China Issues First Batch of 2026 Crude Oil Import Quotas for Independent Refiners
11.28.2025 By Tank Terminals - NEWS

November 28, 2025 [Reuters]- Independent refiners in China have received their first batch of crude oil import quotas for 2026 that can be used for cargoes arriving by the end of the year, trade sources said on Thursday.

 

The release of the fresh quotas is expected to boost crude imports by the world’s largest oil importer and ease a supply glut.

Among the refiners, Hengli Petrochemical received a quota to import 2 million metric tons (40,000 barrels per day) of crude, said two of the sources with knowledge of the matter.

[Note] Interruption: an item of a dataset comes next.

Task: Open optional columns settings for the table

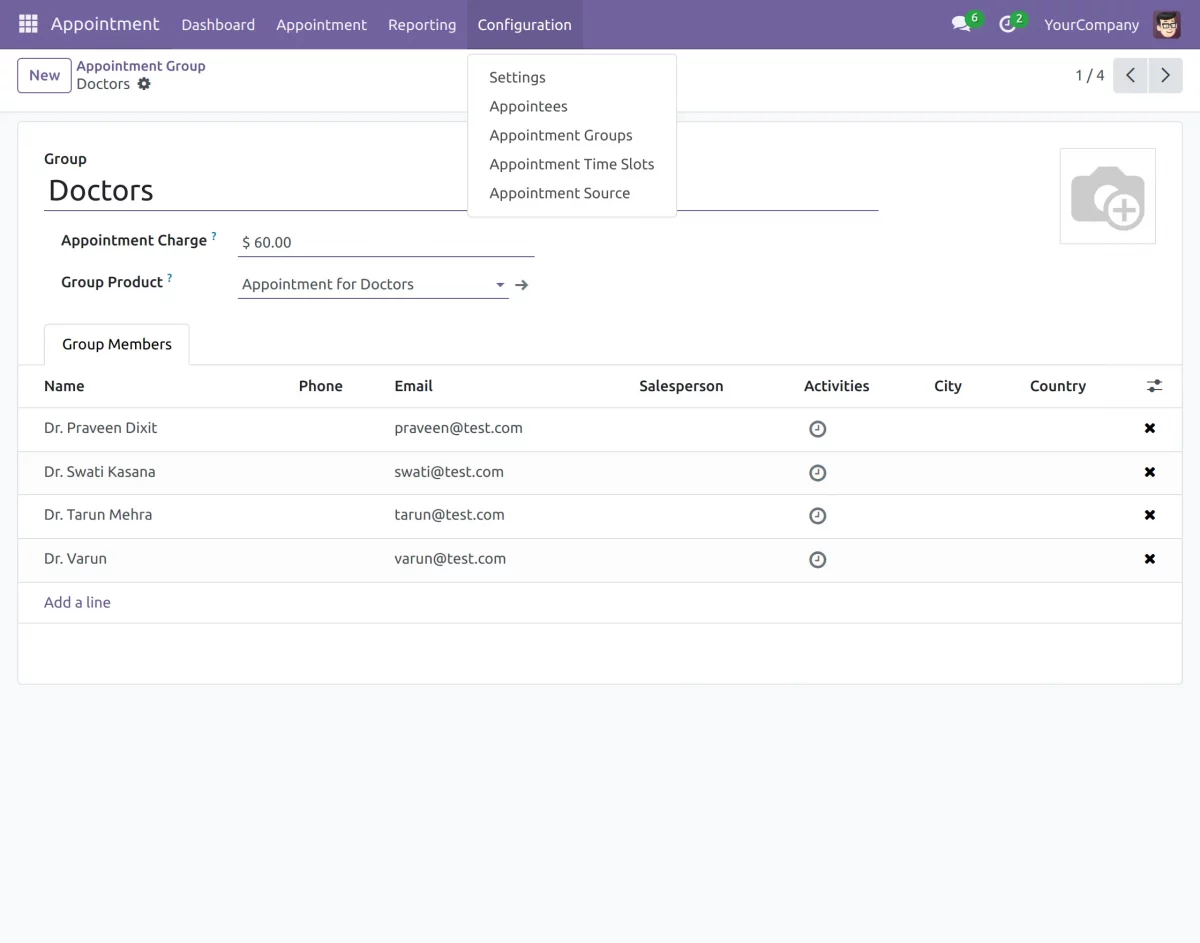Action: (1154, 386)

Rongsheng Petrochemical was permitted to import 750,000 tons, while Shenghong Petrochemical and Hongrun Petrochemical received quotas of 120,000 tons and 530,000 tons, respectively, three sources with knowledge of the matter said.

A source at another independent refiner said the company expected to receive official notification later on Thursday.

Tallies from trade sources showed that quotas of about 8 million tons have been issued to 21 refiners so far, up from 6.04 million tons issued in November 2024.

China’s commerce ministry, which regulates crude oil import quotas, did not immediately respond to a Reuters fax message to seek comment.

Last month, the ministry set the crude import quota for non-state trade at 257 million tons for 2026, unchanged from 2025.

Beijing is expected to dispatch the remaining quota for 2026 early next year, one of the sources said.

“The new issuances are expected to lift prices for prompt Iranian, Venezuelan, and Russian cargoes and help clear part of the floating storage,” Kpler’s senior analyst Xu Muyu wrote in a report on Thursday.

“The broader oil market is also set to find some support, although growing scepticism over US sanctions and lingering oversupply concerns are likely to keep persistent downward pressure on Dubai prices,” she added, referring to the Middle East crude price benchmark.

In October, the shortage of import quotas and tightening Western sanctions curbed China’s imports, leading to deeper discounts for sanctioned oil and a surge in the volume of oil stored on board ships in Asian waters.